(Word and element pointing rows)
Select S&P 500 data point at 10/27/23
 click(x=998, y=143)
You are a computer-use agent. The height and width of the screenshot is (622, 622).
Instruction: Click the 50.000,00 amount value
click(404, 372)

*Stated goal:* Rewrite the rows from the line containing "You are a computer-use" through the end of the rows, changing "amount" to "currency" and leaving everything else the same.

*Expected answer:*
You are a computer-use agent. The height and width of the screenshot is (622, 622).
Instruction: Click the 50.000,00 currency value
click(404, 372)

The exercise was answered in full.